Teach serializer functions to write to persistent storage
The serializer functions under tiled/structures/*.py create an in-memory buffer and return (or, after https://github.com/bluesky/tiled/issues/70, maybe yield) bytes. For async transcoding, they need to learn how to (optionally) write to persistent storage instead. Here is one way we could do this:
def serialize_csv(df, metadata):
...
becomes
def serialize_csv(df, metadata, file=None):
if file is None:
# current behavior, returns bytes for an immediate HTTP response
else:
# writes bytes into file, potentially in chunks
# so that the entire dataset is never in RAM at once
file.write(...)
As a performance optimization, the file should also be allowed to be a filepath because some writers (like h5py) can go faster if they can pass a filepath down to the C layer rather than working with a buffer in the Python layer. I have a gut feeling we should also accept writeable buffers for file but I am having trouble specifically articulating why.
However, #70 complicates this because the serializers are allowed to sometimes be generators. Let's wait on #70 and revisit.
To finish putting my thoughts on paper here:
Making these serializer functions play two different roles (return/yield bytes vs write bytes into file) is not my favorite thing. An alternative is to grow two registries: one for in-memory serializers and one for persistent serializers. At first, I don't love that either, for its extra conceptual complexity and the likelihood of code duplication between the two types of serializer. But, as I sit with it, I think it may be the lesser evil. Better to have two separate functions with well-defined input and return values than to have one functions with behavior that is hard to immediately follow or reason about.
Elaborating on the above:
def serialize_csv_sync(df, metadata):
...
yield chunk_of_bytes
async def serialize_csv_async(df, metadata, file):
...
file.write(...)
# return None
serialization_registry.register("array", "text/csv", serialize_csv_sync, serialize_csv_async)

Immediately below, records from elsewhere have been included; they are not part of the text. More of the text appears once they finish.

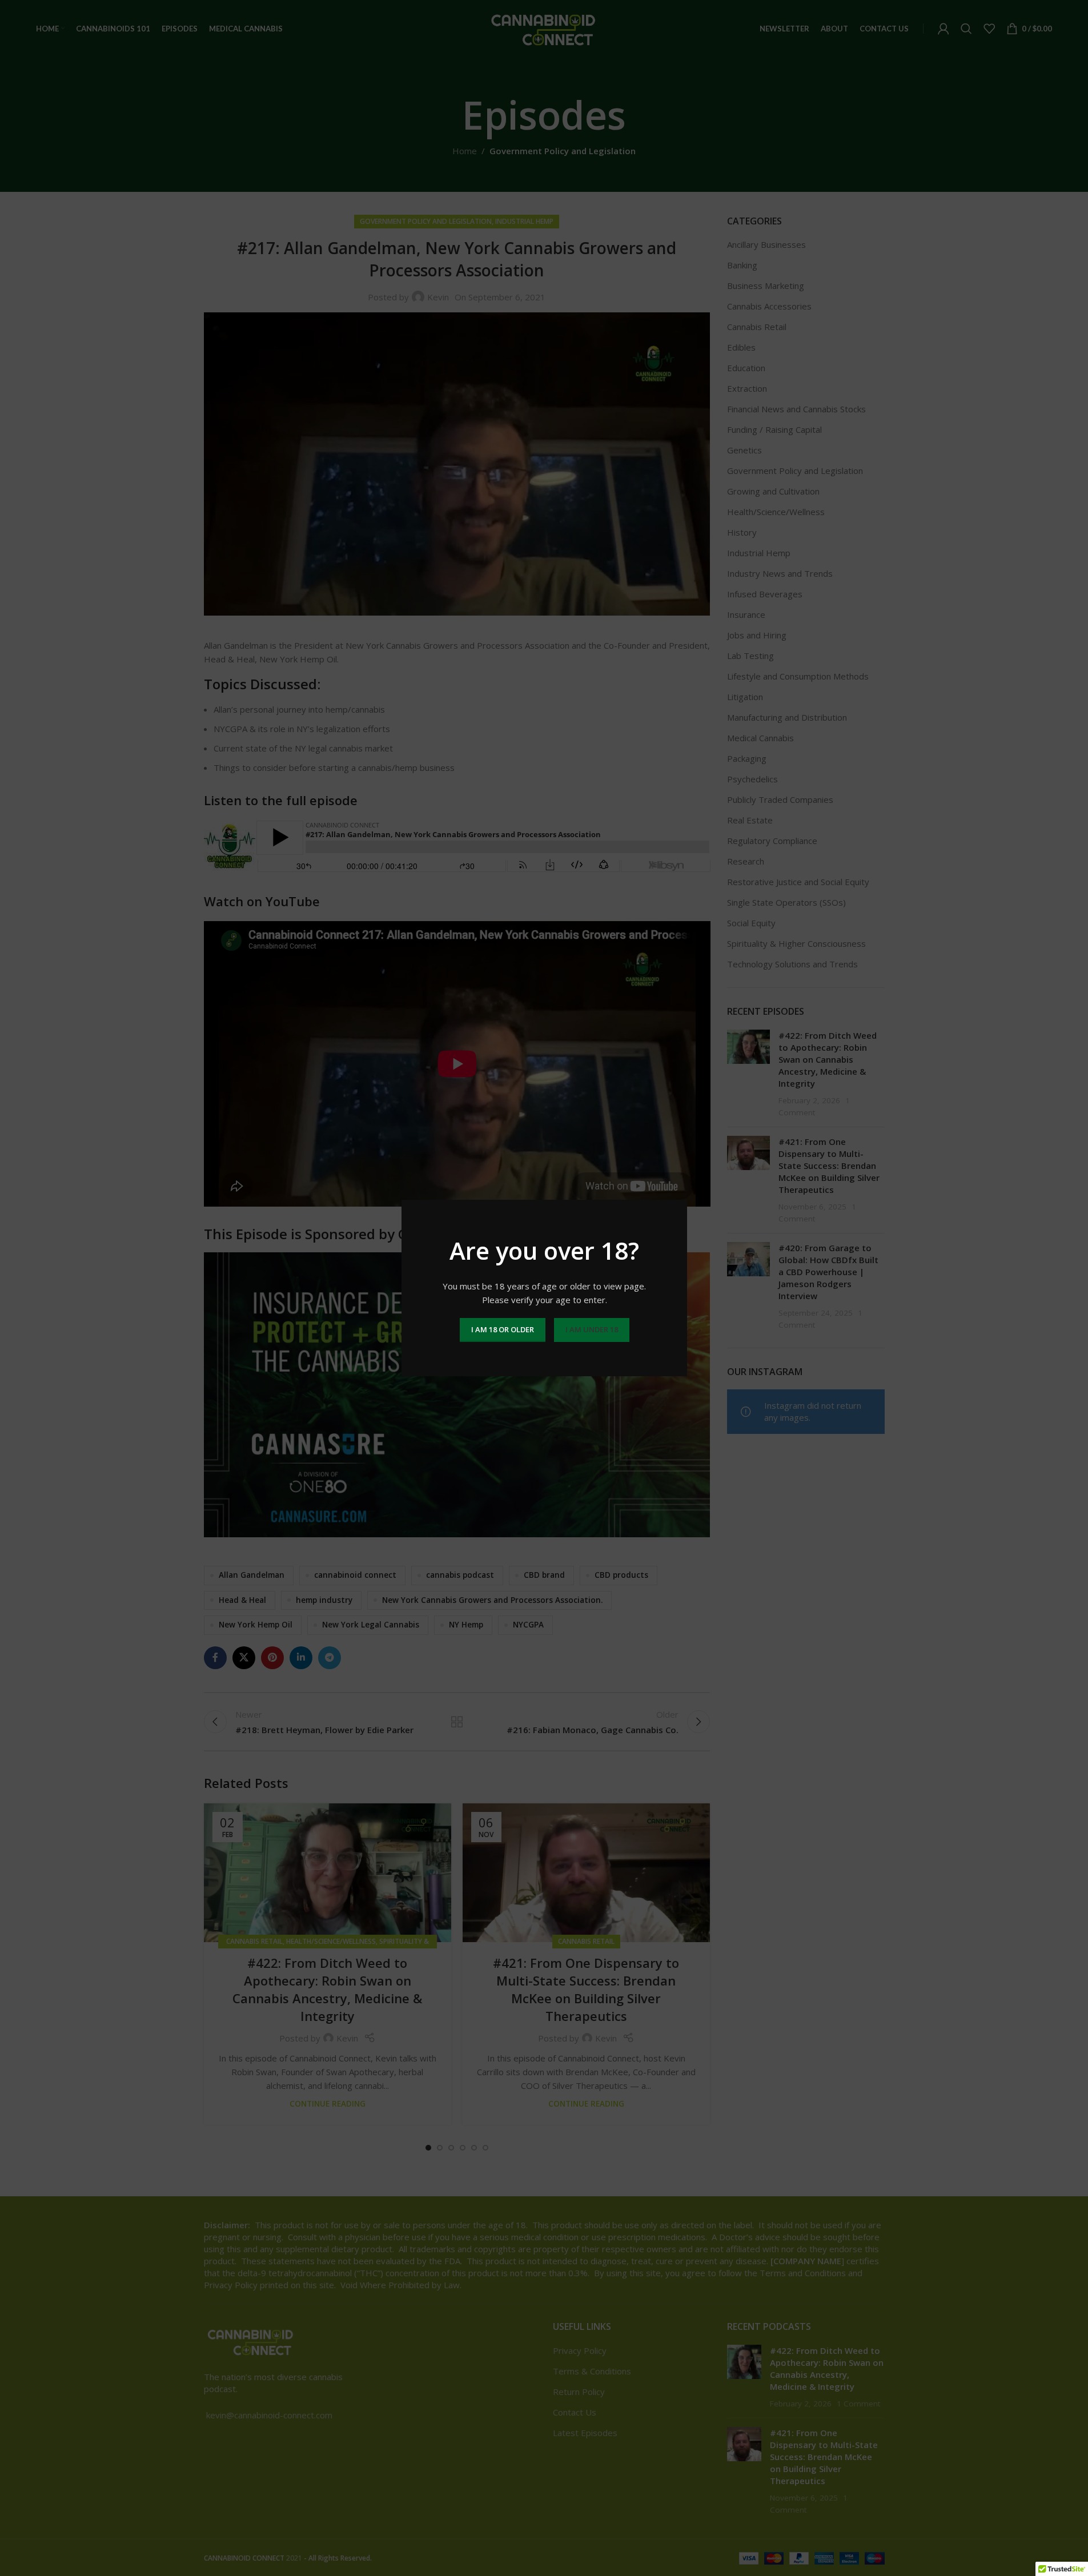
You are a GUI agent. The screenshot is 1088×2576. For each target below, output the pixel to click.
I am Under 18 (591, 1329)
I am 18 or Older (502, 1329)
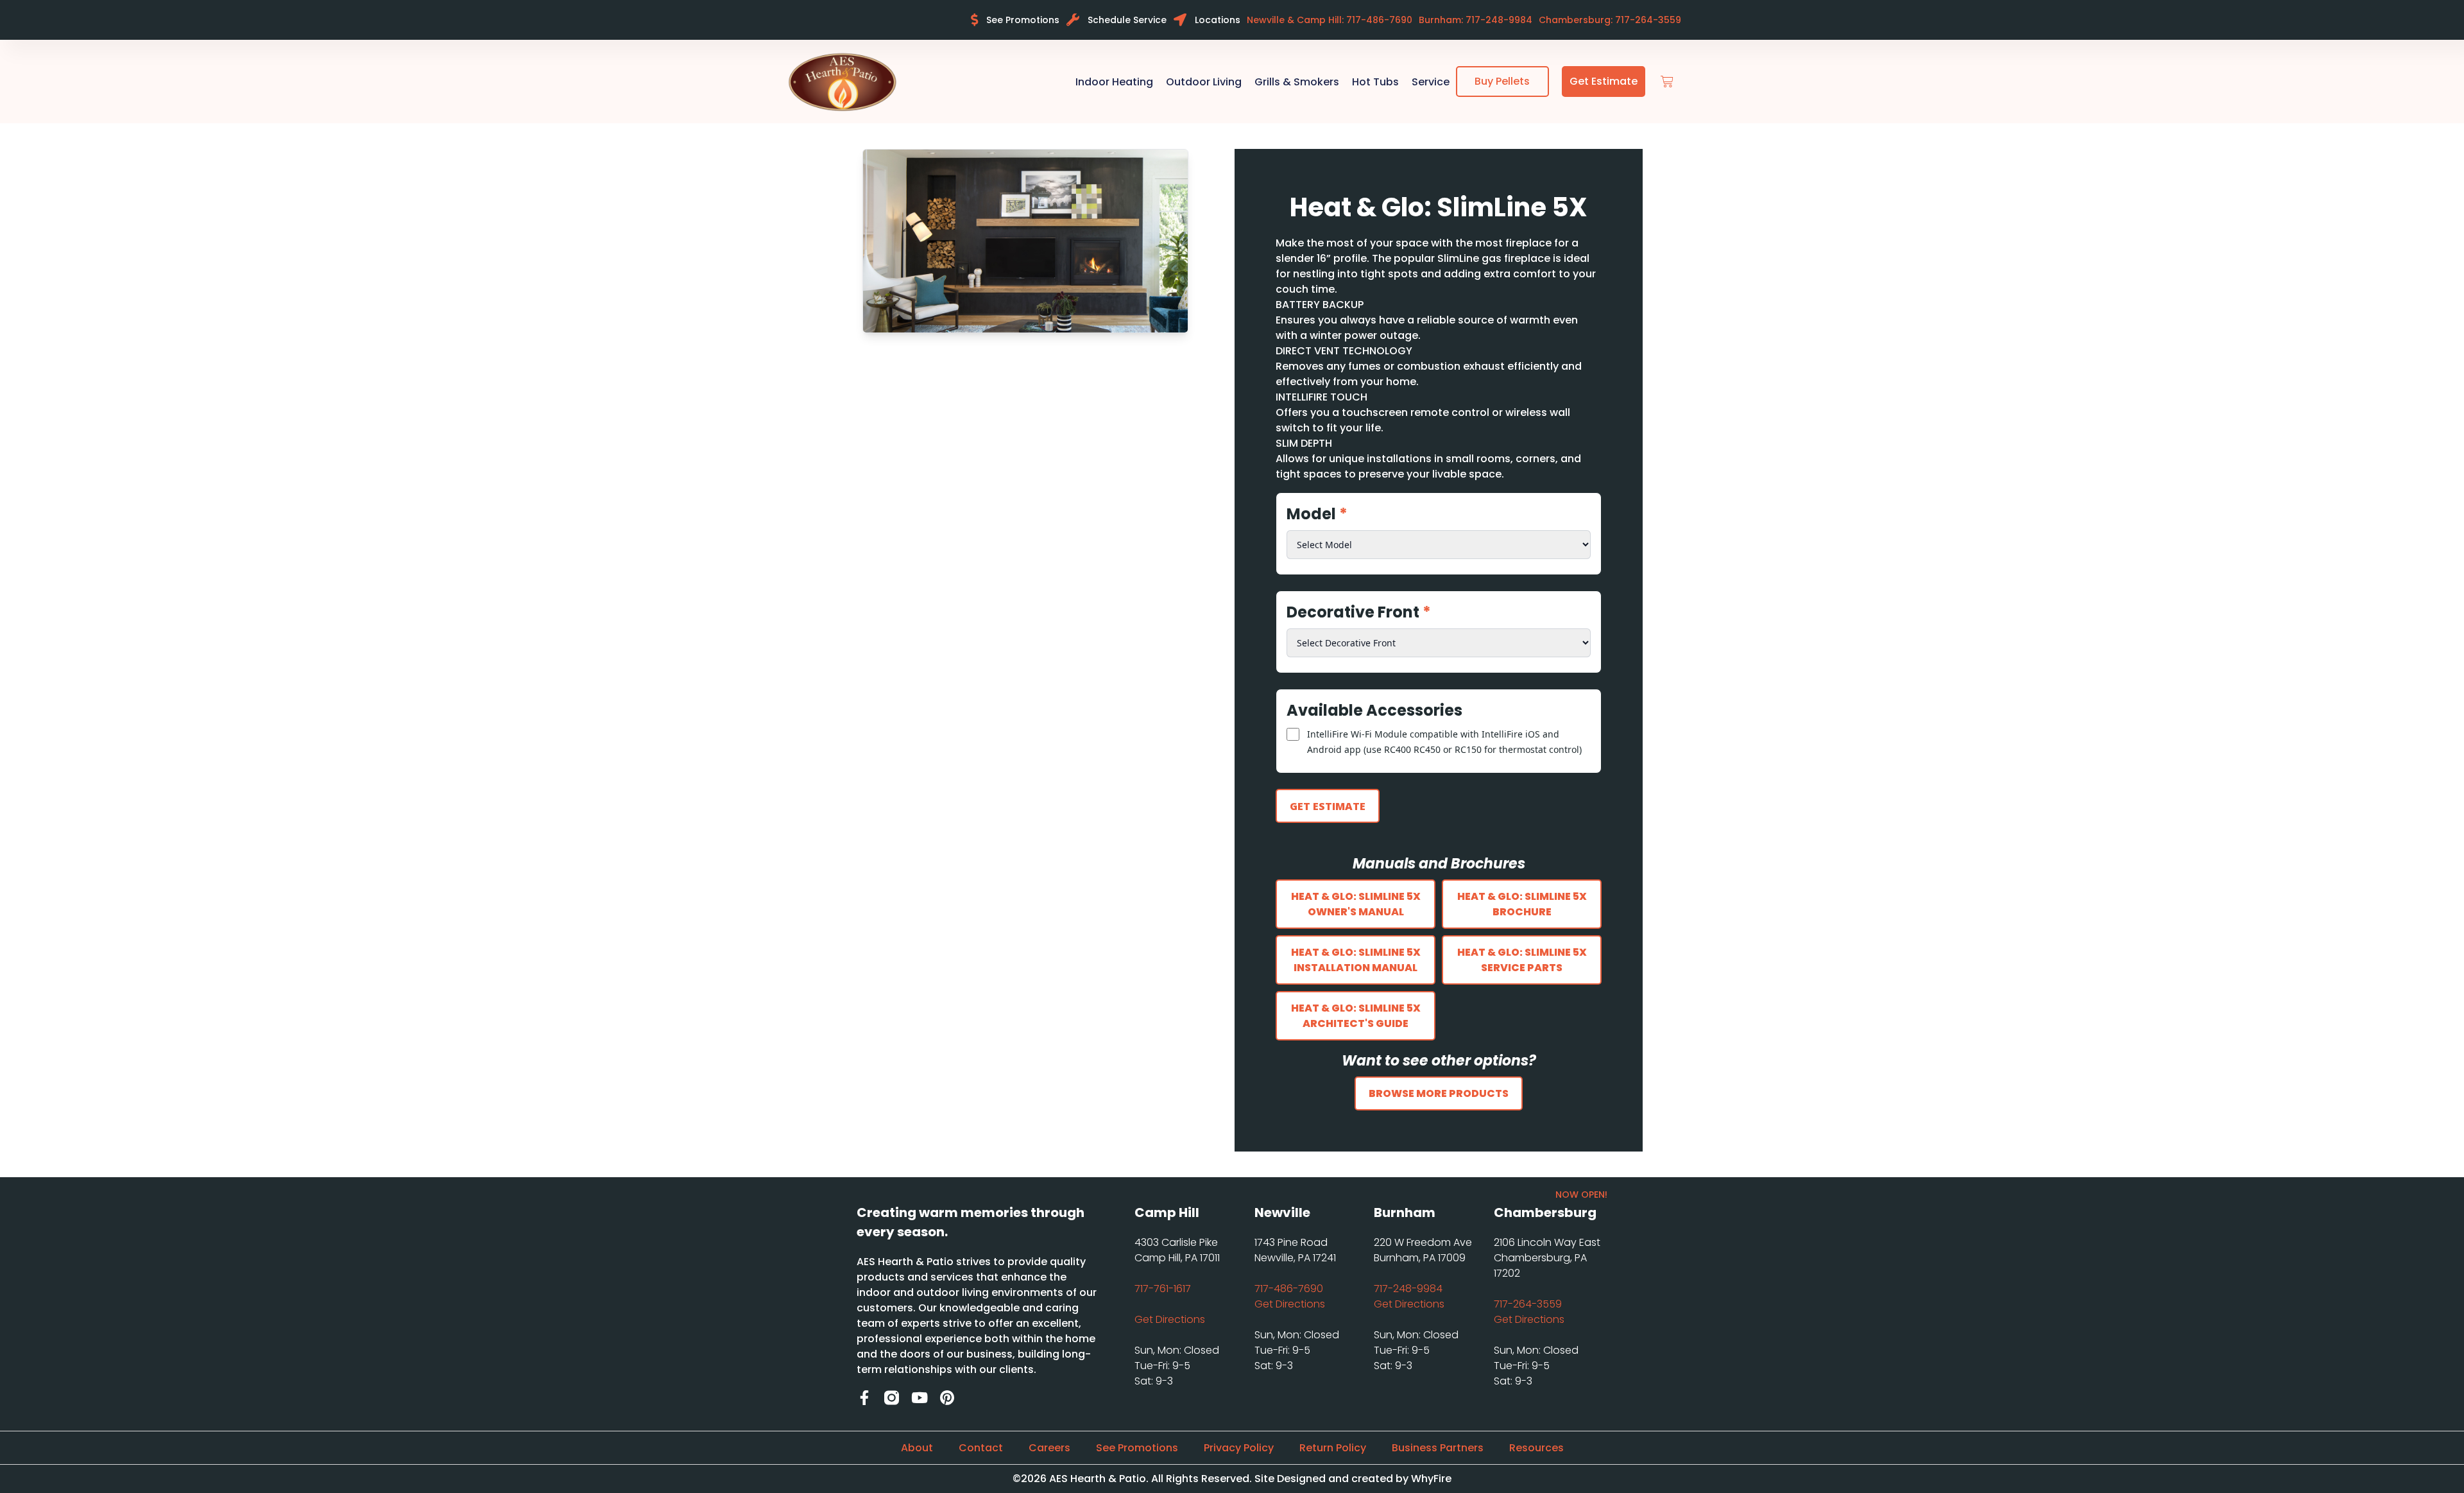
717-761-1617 (1162, 1288)
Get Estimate (1327, 806)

The tiled server is implementing a feature that each serialize method will need to be able to handle in order for Tiled to work. Making file an optional parameter in this case feel awkward. Completely separate serialize methods (serailize_csv_memory and serialize_csv_file) would be clearer to those implementing these methods but require more code, since in a great many cases these methods would do a lot of the same thing.
On the whole I think I prefer separate methods.
I like the register method in https://github.com/bluesky/tiled/issues/128#issuecomment-961398197... It really tells the implementer that they have to implement both to be compliant.
Another point we should consider in this API design:
- What about formats like Zarr and TileDB that span multiple files? This is another reason, along with performance optimization for
h5py, thatfileshould maybe befilepath. - What about blob storage someday?